I think both the hardest part and the most interesting part of this project was identifying and extracting features from the events data. It's much less intuitive than many projects we had in the class, so it provided a nice challenge. I would say my main goal for this project was to learn the basics of PySpark, and I think I accomplished that nicely. I have a few other interesting ideas that I didn't have time to investigate in this project.

## Improvements

In this project I found a lot of interesting similarites to the recommendation engines section of the nanodegree even though it wasn't implemented in the same way.

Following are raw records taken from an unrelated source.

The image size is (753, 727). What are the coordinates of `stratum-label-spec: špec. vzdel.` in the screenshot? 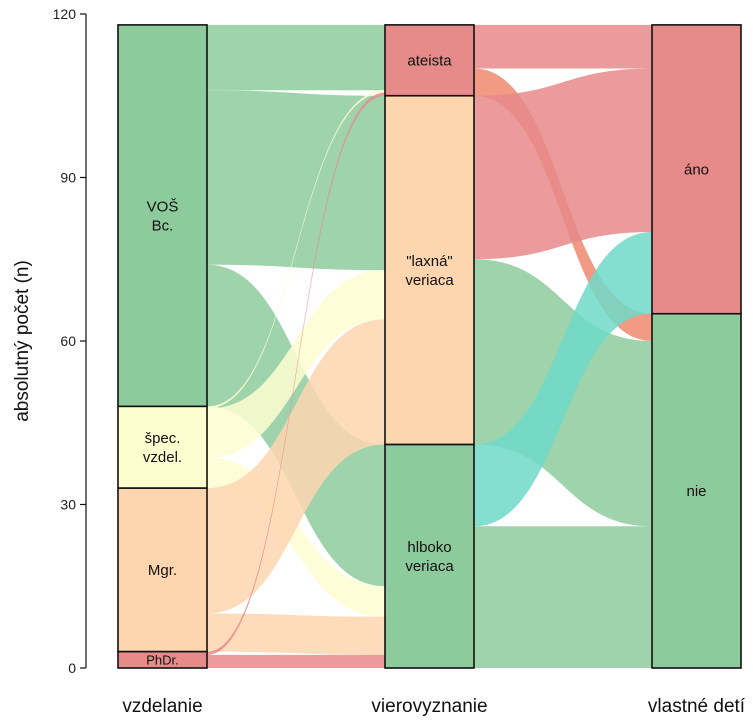 It's located at (162, 448).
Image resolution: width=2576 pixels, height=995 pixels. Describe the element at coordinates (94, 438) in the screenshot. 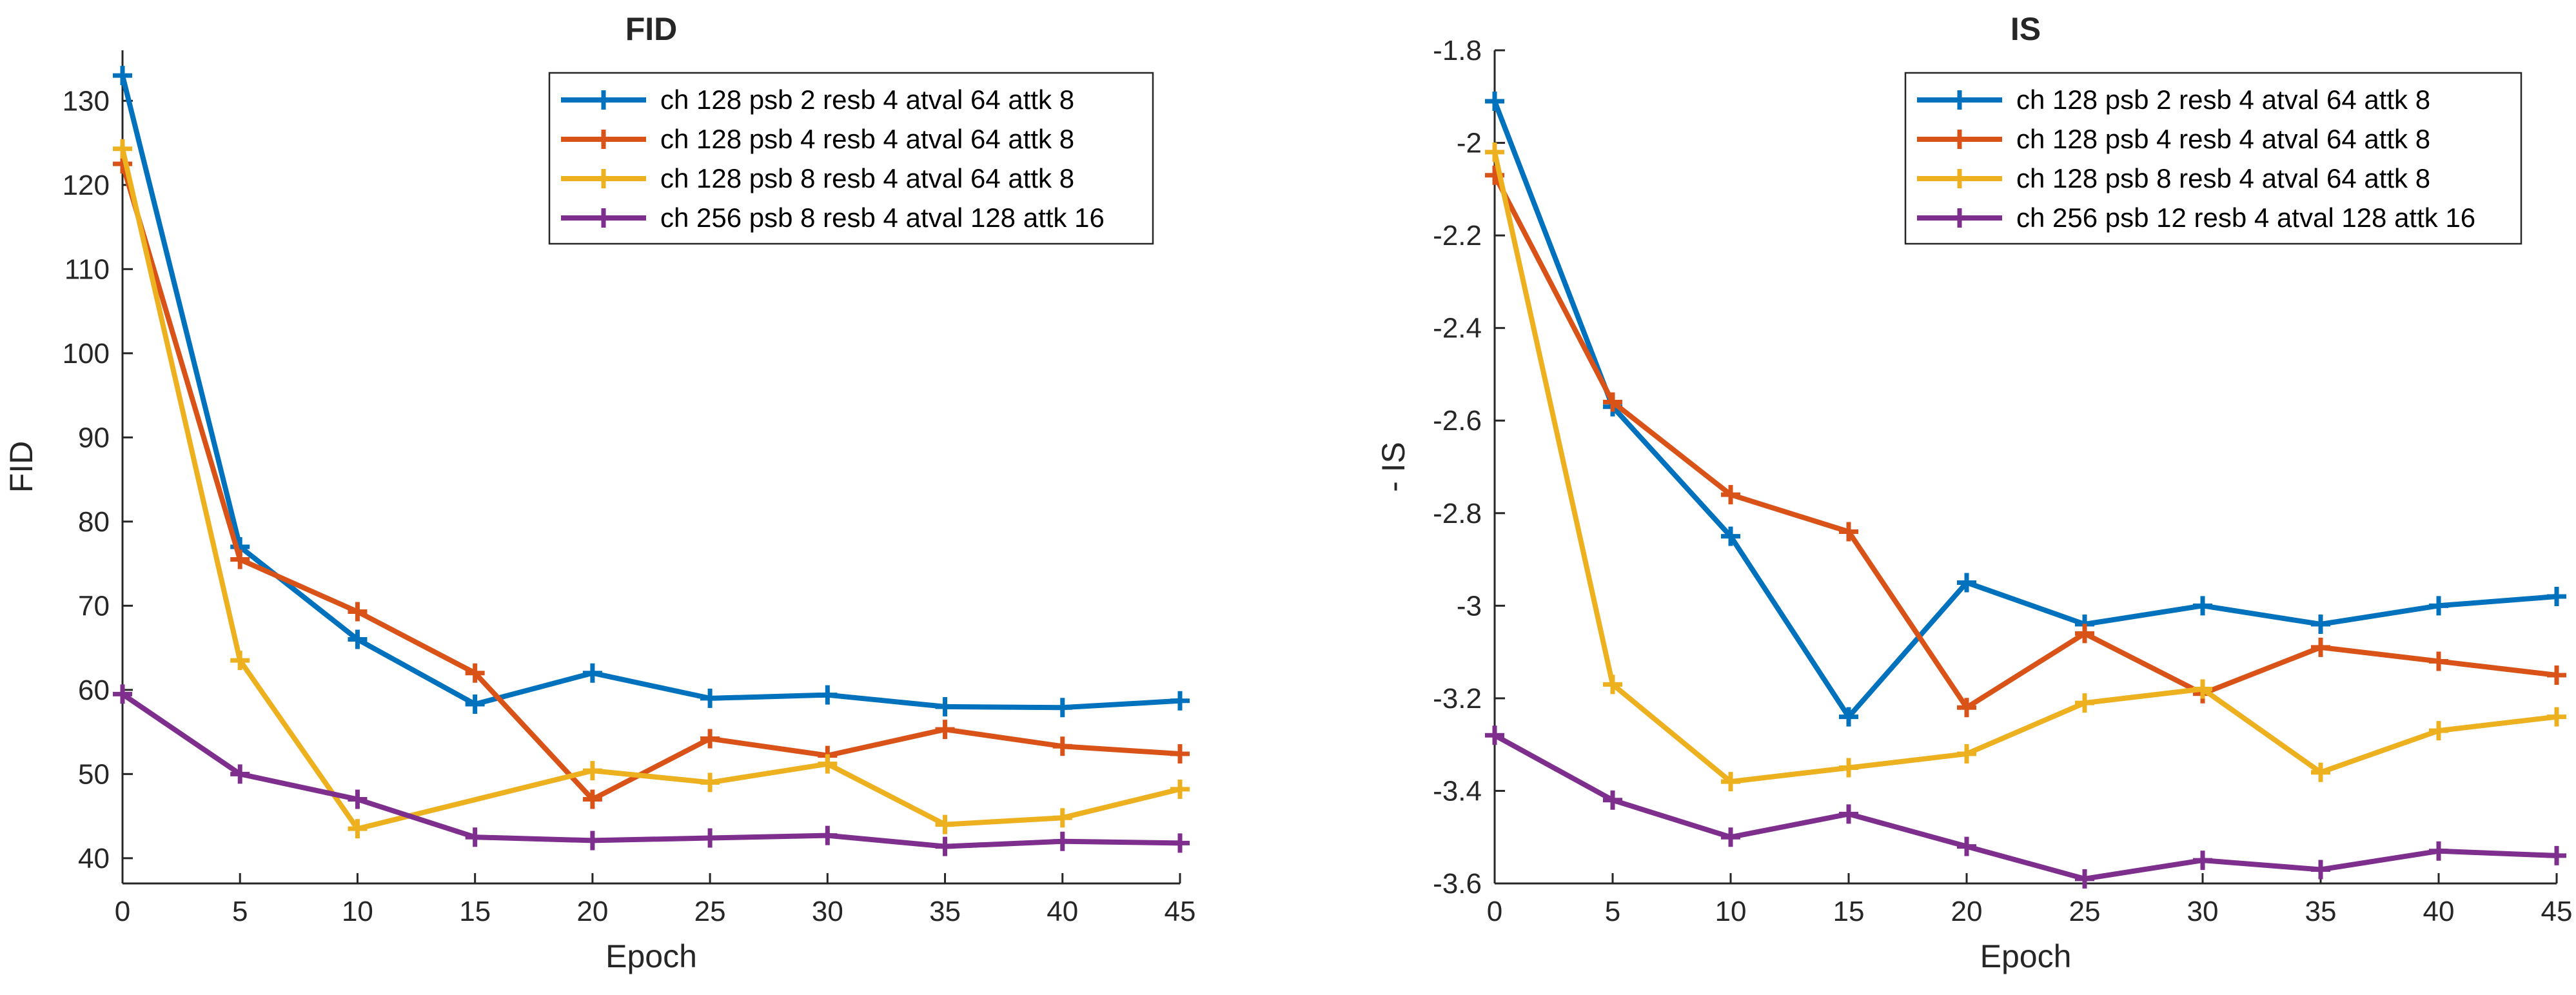

I see `y-tick-label: 90` at that location.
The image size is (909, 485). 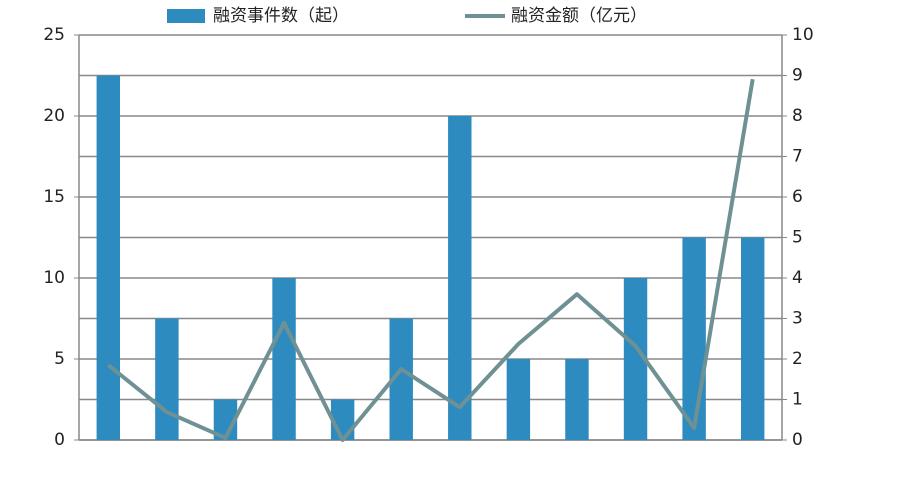 I want to click on y-tick-label: 0, so click(x=60, y=440).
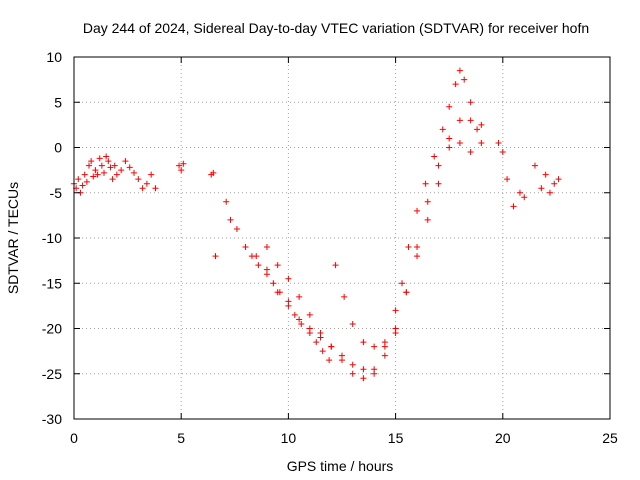 Image resolution: width=640 pixels, height=480 pixels. I want to click on y-tick-label: -20, so click(52, 329).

A really interesting improvement to this project could be to approach the problem as a timerange problem rather than a random split problem - training on a few weeks of data and testing to see if you can predict the users who churn in the following few weeks. This would be a much more realistic way to apply the model to how we'd like to use it in the real world. It does present a bunch of additional challenges and might require some custom algorithms/evaluators which makes it a more longer term project.

Another obvious extension would be to look for instances of `Submit Downgrade` instead of the cancellation events. This would be tracking users who are going to downgrade from paid to free. It would require a different set of features, likely more difficult ones since it would be required to separate different user periods by level. It also would benefit to a similar approach mentioned above, combining the two would be very interesting.

That about wraps my project, thanks for reading!